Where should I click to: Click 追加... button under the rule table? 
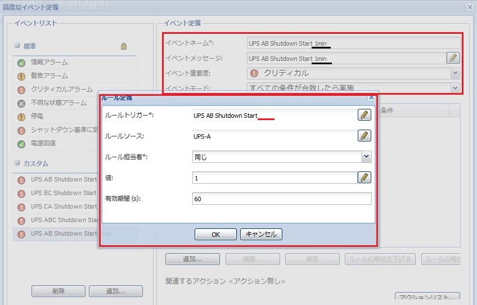click(192, 259)
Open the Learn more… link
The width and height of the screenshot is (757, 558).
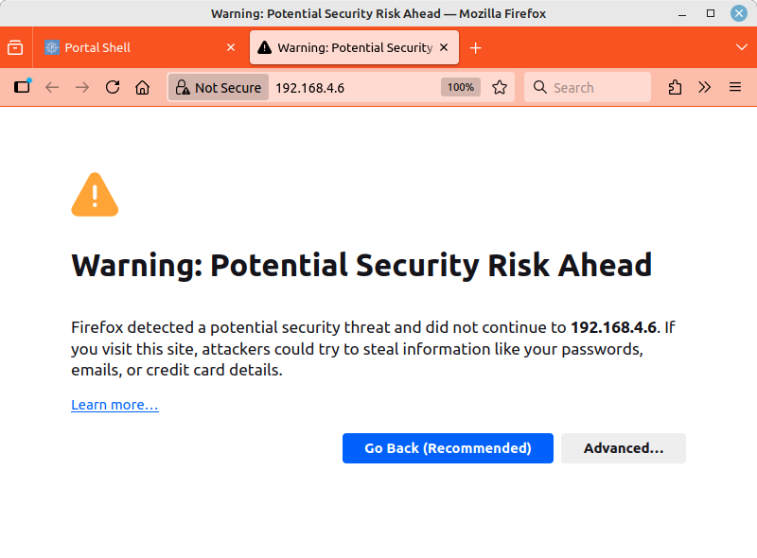click(114, 405)
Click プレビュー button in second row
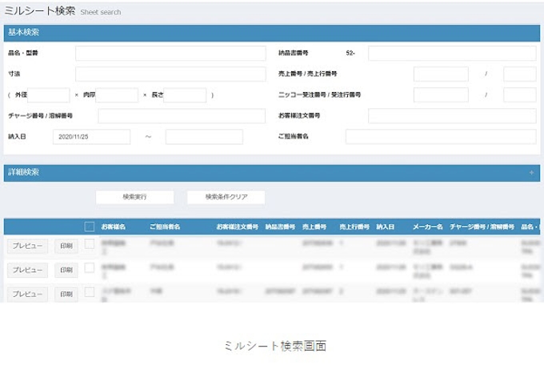The image size is (544, 365). click(x=28, y=271)
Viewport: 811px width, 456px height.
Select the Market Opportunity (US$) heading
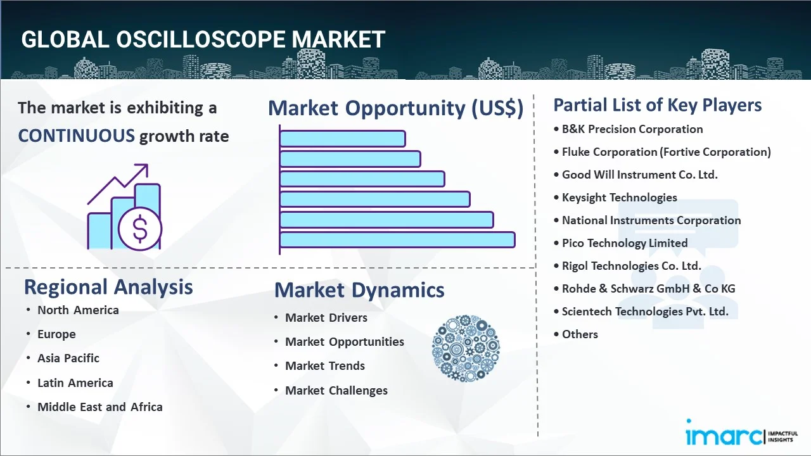395,108
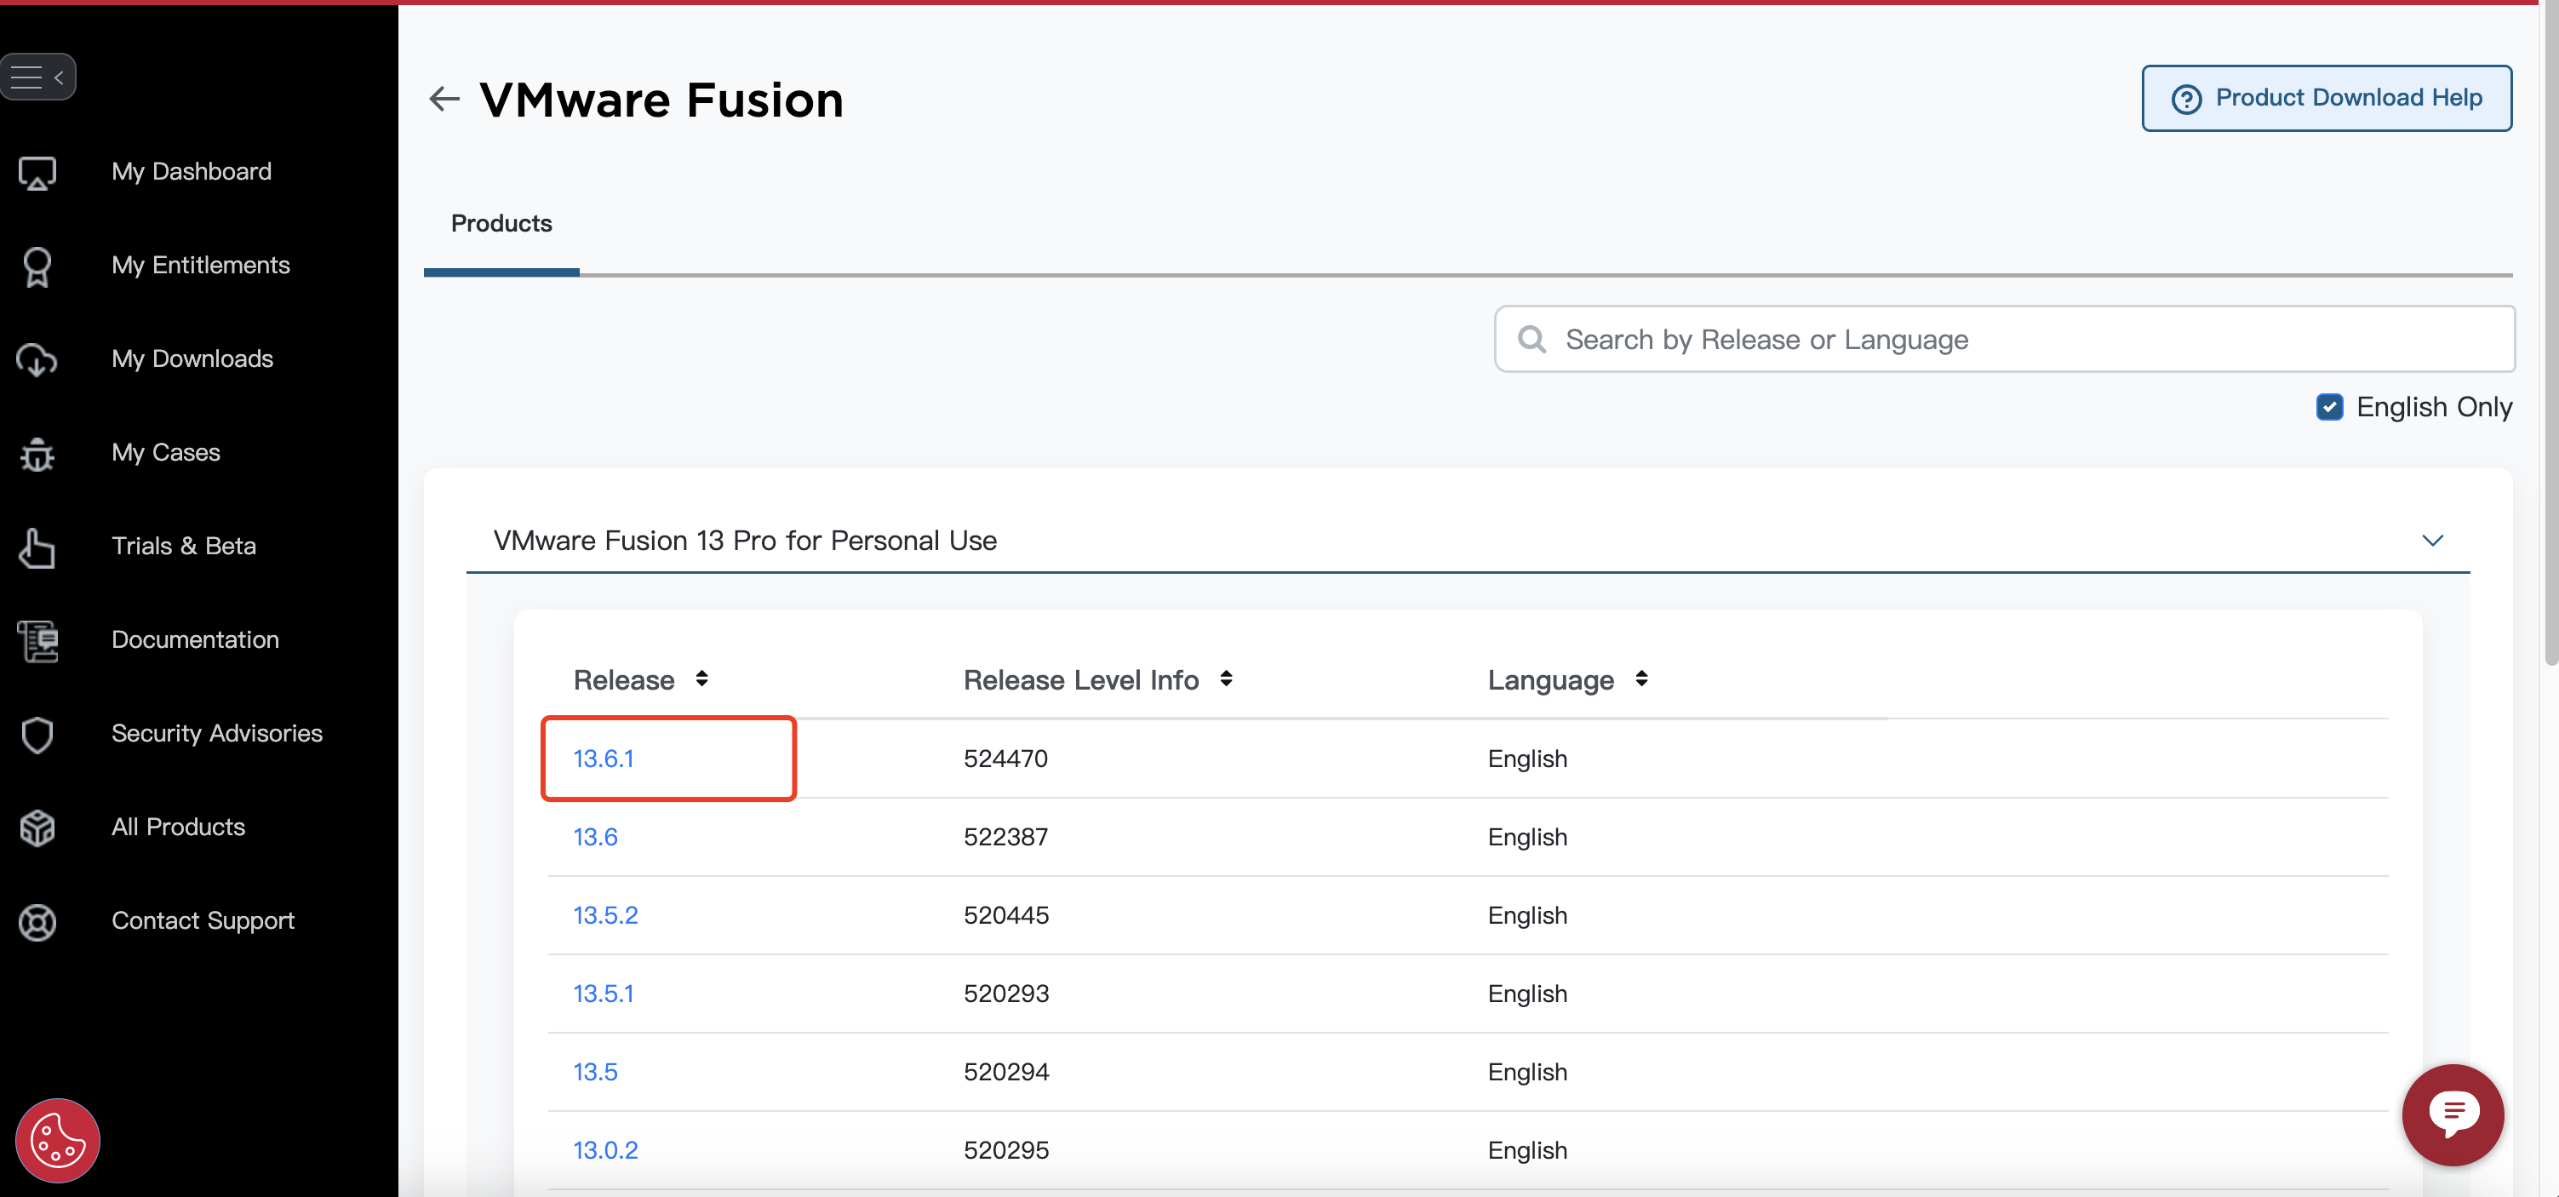Select the Products tab
This screenshot has width=2559, height=1197.
502,223
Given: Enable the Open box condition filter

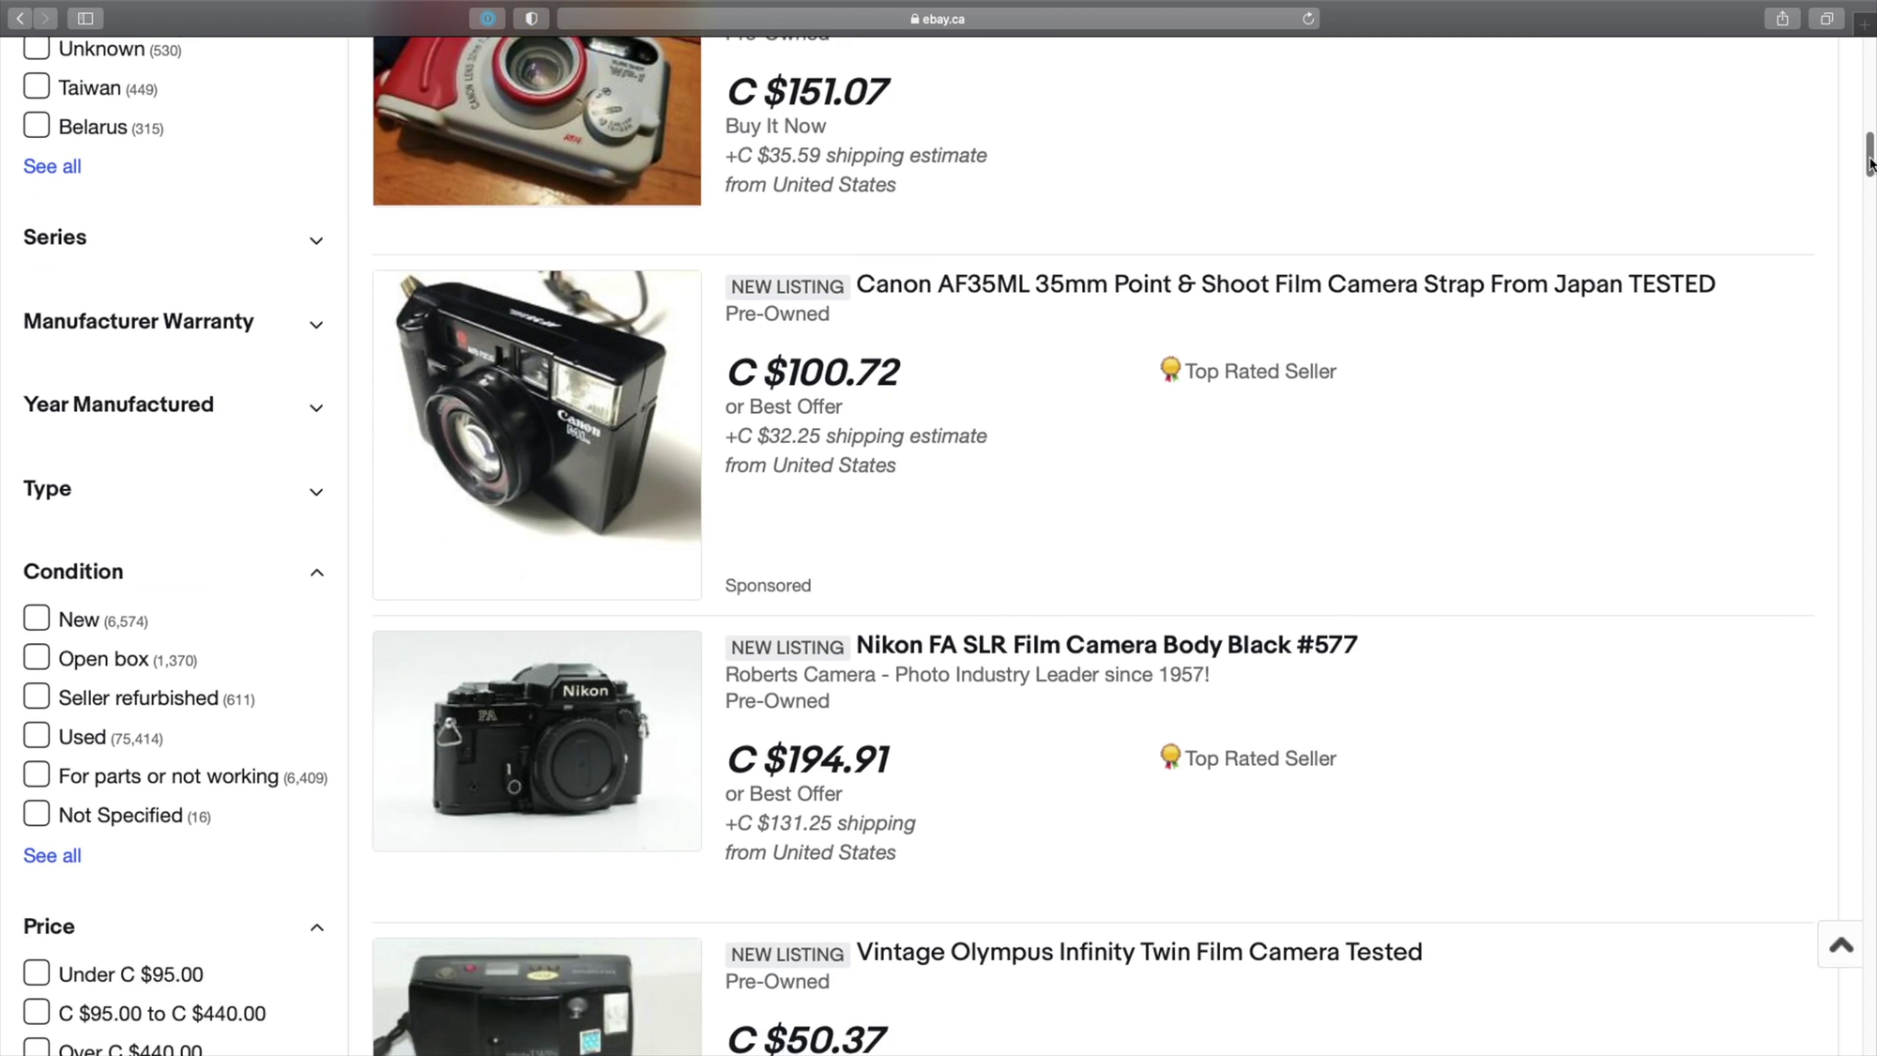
##########
### PROBLEM STATEMENT
Give back the full listing verbatim, skipping each picture.

### ANSWER AREA
Where should I click to: Click 追加... button under the rule table? 
click(192, 259)
Open the Learn more… link
The width and height of the screenshot is (757, 558).
click(114, 405)
Click プレビュー button in second row
The image size is (544, 365). click(x=28, y=271)
Viewport: 811px width, 456px height.
Select the Market Opportunity (US$) heading
395,108
Select the Products tab
This screenshot has width=2559, height=1197.
502,223
Given: Enable the Open box condition filter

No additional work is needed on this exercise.